(Data records)
== Segment start ==

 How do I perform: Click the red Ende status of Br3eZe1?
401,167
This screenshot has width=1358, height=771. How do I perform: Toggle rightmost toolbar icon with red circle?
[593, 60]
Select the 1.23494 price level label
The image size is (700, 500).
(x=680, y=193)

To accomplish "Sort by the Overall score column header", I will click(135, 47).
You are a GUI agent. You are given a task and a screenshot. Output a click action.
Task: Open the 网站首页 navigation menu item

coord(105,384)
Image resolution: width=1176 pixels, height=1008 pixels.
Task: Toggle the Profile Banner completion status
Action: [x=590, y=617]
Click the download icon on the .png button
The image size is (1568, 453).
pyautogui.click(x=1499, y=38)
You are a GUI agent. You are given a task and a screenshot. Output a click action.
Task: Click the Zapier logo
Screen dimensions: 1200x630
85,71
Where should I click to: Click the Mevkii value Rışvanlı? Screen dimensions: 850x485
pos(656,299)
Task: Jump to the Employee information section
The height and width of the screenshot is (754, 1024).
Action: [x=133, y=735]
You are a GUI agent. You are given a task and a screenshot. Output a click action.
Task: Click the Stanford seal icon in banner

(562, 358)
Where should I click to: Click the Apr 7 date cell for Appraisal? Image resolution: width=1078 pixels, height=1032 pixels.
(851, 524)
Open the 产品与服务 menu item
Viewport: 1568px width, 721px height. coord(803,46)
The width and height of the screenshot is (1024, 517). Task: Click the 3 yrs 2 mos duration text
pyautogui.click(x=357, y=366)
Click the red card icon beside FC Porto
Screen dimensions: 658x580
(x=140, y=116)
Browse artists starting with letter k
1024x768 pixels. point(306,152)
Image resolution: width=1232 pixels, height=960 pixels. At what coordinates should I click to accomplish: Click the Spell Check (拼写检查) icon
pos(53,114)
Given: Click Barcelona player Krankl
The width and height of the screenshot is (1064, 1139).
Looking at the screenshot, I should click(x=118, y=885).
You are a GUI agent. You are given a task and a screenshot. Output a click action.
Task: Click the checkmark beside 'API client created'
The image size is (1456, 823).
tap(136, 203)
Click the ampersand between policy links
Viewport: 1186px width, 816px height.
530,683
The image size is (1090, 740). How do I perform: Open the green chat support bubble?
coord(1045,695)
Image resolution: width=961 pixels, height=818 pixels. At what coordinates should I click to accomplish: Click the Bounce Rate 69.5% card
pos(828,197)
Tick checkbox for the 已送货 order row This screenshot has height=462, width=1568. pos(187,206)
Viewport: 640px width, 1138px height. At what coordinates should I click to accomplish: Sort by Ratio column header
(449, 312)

== Segment end ==

Each record above must be transcribed exactly, and none may be skipped.

 How do I perform: Click the red Ende status of Br3eZe1?
401,167
This screenshot has width=1358, height=771. How do I perform: Toggle rightmost toolbar icon with red circle?
[593, 60]
Select the 1.23494 price level label
The image size is (700, 500).
(x=680, y=193)

To accomplish "Sort by the Overall score column header", I will click(135, 47).
You are a GUI agent. You are given a task and a screenshot. Output a click action.
Task: Open the 网站首页 navigation menu item

coord(105,384)
Image resolution: width=1176 pixels, height=1008 pixels.
Task: Toggle the Profile Banner completion status
Action: [x=590, y=617]
Click the download icon on the .png button
The image size is (1568, 453).
pyautogui.click(x=1499, y=38)
You are a GUI agent. You are given a task and a screenshot. Output a click action.
Task: Click the Zapier logo
Screen dimensions: 1200x630
85,71
Where should I click to: Click the Mevkii value Rışvanlı? Screen dimensions: 850x485
pos(656,299)
Task: Jump to the Employee information section
The height and width of the screenshot is (754, 1024).
Action: [x=133, y=735]
You are a GUI agent. You are given a task and a screenshot. Output a click action.
Task: Click the Stanford seal icon in banner

(562, 358)
Where should I click to: Click the Apr 7 date cell for Appraisal? Image resolution: width=1078 pixels, height=1032 pixels.
(851, 524)
Open the 产品与服务 menu item
Viewport: 1568px width, 721px height. coord(803,46)
The width and height of the screenshot is (1024, 517). Task: Click the 3 yrs 2 mos duration text
pyautogui.click(x=357, y=366)
Click the red card icon beside FC Porto
Screen dimensions: 658x580
(x=140, y=116)
Browse artists starting with letter k
1024x768 pixels. point(306,152)
Image resolution: width=1232 pixels, height=960 pixels. At what coordinates should I click to accomplish: Click the Spell Check (拼写检查) icon
pos(53,114)
Given: Click Barcelona player Krankl
The width and height of the screenshot is (1064, 1139).
Looking at the screenshot, I should click(x=118, y=885).
You are a GUI agent. You are given a task and a screenshot. Output a click action.
Task: Click the checkmark beside 'API client created'
The image size is (1456, 823).
tap(136, 203)
Click the ampersand between policy links
Viewport: 1186px width, 816px height.
530,683
The image size is (1090, 740). How do I perform: Open the green chat support bubble?
coord(1045,695)
Image resolution: width=961 pixels, height=818 pixels. At what coordinates should I click to accomplish: Click the Bounce Rate 69.5% card
pos(828,197)
Tick checkbox for the 已送货 order row This screenshot has height=462, width=1568. pos(187,206)
Viewport: 640px width, 1138px height. At what coordinates should I click to accomplish: Sort by Ratio column header
(449, 312)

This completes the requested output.